**Work instructions:**
A single number is expected: the count of lines below where the word "computer" occurs.

**Material supplied:**
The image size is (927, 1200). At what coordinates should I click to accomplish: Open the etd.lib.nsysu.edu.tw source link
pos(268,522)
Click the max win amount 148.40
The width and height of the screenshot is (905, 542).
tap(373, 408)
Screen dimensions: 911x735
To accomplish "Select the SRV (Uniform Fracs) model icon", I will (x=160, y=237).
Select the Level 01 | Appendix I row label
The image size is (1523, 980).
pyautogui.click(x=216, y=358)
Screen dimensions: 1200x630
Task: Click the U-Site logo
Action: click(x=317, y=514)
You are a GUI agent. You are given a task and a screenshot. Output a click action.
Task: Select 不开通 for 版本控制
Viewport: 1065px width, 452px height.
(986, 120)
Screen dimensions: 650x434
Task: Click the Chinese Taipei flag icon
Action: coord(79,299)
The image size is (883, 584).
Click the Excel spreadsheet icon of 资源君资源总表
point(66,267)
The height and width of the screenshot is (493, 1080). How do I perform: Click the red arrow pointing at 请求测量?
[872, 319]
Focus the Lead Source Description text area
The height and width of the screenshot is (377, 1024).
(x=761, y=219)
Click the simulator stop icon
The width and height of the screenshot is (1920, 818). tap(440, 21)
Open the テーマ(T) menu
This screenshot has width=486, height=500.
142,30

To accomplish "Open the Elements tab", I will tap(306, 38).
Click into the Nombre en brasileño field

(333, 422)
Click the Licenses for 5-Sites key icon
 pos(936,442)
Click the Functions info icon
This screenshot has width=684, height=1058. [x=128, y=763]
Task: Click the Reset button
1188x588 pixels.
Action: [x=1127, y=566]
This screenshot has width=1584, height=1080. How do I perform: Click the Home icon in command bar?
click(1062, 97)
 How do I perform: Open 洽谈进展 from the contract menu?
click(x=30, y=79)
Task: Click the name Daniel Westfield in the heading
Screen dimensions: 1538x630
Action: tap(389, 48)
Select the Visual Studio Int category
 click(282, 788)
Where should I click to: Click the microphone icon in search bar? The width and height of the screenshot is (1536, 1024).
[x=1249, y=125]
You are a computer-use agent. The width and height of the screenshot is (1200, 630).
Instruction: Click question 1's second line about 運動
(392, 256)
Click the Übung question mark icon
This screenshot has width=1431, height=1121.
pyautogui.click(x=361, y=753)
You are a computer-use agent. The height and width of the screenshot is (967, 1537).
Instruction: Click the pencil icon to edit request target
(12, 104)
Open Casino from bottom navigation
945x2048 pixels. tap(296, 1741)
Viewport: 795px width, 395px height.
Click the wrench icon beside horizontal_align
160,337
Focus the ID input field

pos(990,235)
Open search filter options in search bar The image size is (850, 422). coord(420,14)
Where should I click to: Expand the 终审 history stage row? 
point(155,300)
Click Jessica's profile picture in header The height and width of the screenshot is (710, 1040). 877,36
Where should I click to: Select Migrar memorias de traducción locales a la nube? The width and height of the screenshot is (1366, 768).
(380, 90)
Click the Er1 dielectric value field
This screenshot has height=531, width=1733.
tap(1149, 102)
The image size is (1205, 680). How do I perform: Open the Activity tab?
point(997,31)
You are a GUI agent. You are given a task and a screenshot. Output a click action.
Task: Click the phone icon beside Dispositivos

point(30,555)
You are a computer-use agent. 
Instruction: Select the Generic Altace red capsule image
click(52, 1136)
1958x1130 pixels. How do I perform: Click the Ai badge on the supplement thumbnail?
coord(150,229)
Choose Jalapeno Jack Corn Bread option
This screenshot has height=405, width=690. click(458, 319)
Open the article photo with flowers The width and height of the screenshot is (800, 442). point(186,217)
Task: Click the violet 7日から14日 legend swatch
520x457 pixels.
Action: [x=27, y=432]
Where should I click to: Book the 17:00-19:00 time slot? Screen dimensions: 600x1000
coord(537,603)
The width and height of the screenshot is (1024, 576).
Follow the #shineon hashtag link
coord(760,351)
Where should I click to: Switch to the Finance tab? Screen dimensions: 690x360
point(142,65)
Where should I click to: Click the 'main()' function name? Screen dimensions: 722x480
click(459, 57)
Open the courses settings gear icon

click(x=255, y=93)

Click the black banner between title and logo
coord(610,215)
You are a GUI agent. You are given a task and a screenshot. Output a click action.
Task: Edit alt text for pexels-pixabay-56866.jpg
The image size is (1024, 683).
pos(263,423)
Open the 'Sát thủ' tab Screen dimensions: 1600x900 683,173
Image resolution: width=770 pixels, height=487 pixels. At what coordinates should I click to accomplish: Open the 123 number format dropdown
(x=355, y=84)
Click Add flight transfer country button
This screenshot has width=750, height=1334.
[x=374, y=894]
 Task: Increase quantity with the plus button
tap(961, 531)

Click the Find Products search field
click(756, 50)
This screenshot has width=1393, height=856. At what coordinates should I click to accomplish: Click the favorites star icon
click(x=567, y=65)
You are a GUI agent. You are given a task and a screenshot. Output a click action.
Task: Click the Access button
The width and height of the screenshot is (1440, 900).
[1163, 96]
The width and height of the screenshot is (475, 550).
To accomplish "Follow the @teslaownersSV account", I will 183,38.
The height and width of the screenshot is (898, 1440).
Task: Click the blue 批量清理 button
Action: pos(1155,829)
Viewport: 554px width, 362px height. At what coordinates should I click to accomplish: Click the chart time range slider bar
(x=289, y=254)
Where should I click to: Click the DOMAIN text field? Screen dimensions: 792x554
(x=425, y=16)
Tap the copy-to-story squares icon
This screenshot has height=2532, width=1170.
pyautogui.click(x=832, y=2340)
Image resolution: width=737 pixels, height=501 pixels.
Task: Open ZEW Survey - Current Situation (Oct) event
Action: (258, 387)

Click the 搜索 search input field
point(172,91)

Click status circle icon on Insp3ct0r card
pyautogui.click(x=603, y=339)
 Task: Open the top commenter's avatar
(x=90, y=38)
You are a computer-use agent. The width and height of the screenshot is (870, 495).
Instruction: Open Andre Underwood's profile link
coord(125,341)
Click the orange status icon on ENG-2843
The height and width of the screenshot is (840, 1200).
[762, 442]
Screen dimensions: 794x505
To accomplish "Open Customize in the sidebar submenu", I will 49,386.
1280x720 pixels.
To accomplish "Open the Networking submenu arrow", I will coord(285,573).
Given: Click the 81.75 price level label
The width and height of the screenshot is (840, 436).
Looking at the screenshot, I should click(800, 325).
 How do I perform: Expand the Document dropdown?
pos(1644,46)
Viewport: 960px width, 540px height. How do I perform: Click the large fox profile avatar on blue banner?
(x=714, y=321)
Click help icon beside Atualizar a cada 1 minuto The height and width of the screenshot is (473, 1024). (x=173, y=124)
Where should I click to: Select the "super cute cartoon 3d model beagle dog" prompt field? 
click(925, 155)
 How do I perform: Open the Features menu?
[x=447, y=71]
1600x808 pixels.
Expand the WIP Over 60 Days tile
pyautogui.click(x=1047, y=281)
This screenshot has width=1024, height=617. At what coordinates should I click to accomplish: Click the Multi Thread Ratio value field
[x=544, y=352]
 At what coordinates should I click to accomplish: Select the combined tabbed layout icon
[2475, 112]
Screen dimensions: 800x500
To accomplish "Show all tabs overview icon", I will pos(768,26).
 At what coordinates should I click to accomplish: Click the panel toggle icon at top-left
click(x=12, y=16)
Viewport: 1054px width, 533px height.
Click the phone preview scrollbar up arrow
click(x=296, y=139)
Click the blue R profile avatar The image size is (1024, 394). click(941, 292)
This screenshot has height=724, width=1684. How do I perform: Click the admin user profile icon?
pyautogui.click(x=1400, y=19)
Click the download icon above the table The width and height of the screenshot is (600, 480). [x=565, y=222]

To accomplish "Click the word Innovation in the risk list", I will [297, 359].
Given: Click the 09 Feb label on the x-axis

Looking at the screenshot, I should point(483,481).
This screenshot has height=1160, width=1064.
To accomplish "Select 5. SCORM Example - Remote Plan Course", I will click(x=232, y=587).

**Exercise solution:**
4